SELECTED PASSAGE

TwoNN Intrinsic Dimension Explained: Python and Visual Illustrations

Share This Post

Real-world data often live in a high-dimensional ambient space, but the points themselves concentrate near a much lower-dimensional manifold. The “visible” (ambient) dimension is easy to read off from the feature vector length, while the “intrinsic” dimension (the effective degrees of freedom) is much harder to estimate.

Two Nearest Neighbors (TwoNN) is a simple yet surprisingly effective estimator of intrinsic dimension. It uses only the first and second nearest-neighbor distances at each data point, and fits a straight line after a log transform.

The TwoNN Algorithm

Given a dataset of \(N\) points \(\{x_i\}_{i=1}^N\):

For each point \(x_i\), compute:

\(r_{1,i}\): the distance to its nearest neighbor
\(r_{2,i}\): the distance to its second nearest neighbor
Then define the ratio
\[
\mu_i = \frac{r_{2,i}}{r_{1,i}}.
\]

Sort the ratios in ascending order:
\[
\mu_{(0)} \le \mu_{(1)} \le \cdots \le \mu_{(N-1)}.
\]
Create points
\[
\left(\ln \mu_{(k)},\; -\ln\left(1 – \frac{k}{N}\right)\right), \quad k=0,1,\ldots,N-1.
\]
Fit a straight line through the origin by least squares:
\[
d = \frac{x^\top y}{x^\top x},
\]
where \(x_k = \ln \mu_{(k)}\) and \(y_k = -\ln\left(1 – \frac{k}{N}\right)\).
The slope \(d\) is the estimated intrinsic dimension.

Intuitive Derivation (Why the Line Appears)

Fix a point \(x\). Let \(x_1\) be its nearest neighbor and \(x_2\) its second nearest neighbor.

DATA EXTRACT
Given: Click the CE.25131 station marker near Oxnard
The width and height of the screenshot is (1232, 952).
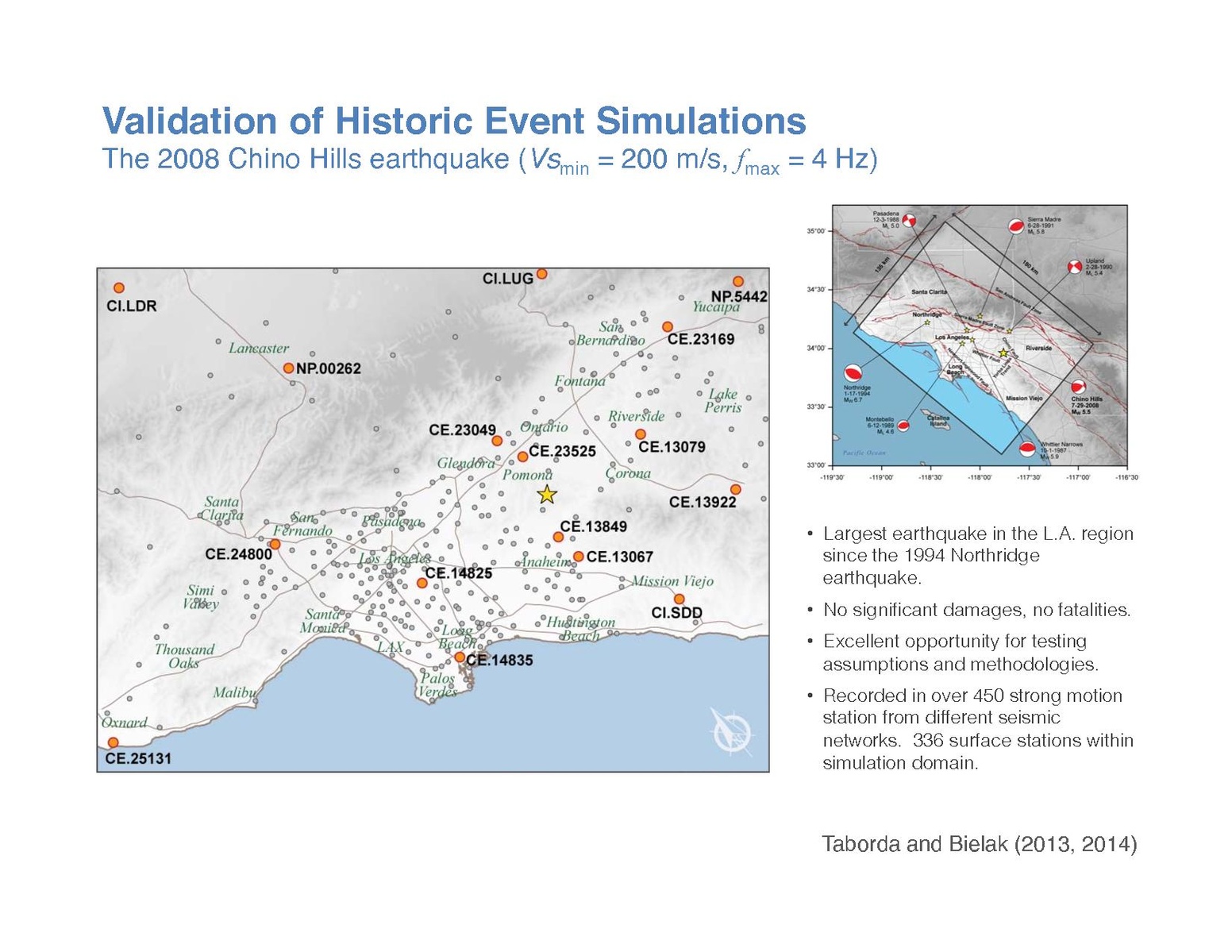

TASK REQUIREMENTS
Write out word for word the stretch of the TwoNN text that begins with the words "TwoNN Intrinsic Dimension" and ends with "harder to estimate.". Rely only on the TwoNN text and nothing in the lines.

WRITTEN SOLUTION
TwoNN Intrinsic Dimension Explained: Python and Visual Illustrations

Share This Post

Real-world data often live in a high-dimensional ambient space, but the points themselves concentrate near a much lower-dimensional manifold. The “visible” (ambient) dimension is easy to read off from the feature vector length, while the “intrinsic” dimension (the effective degrees of freedom) is much harder to estimate.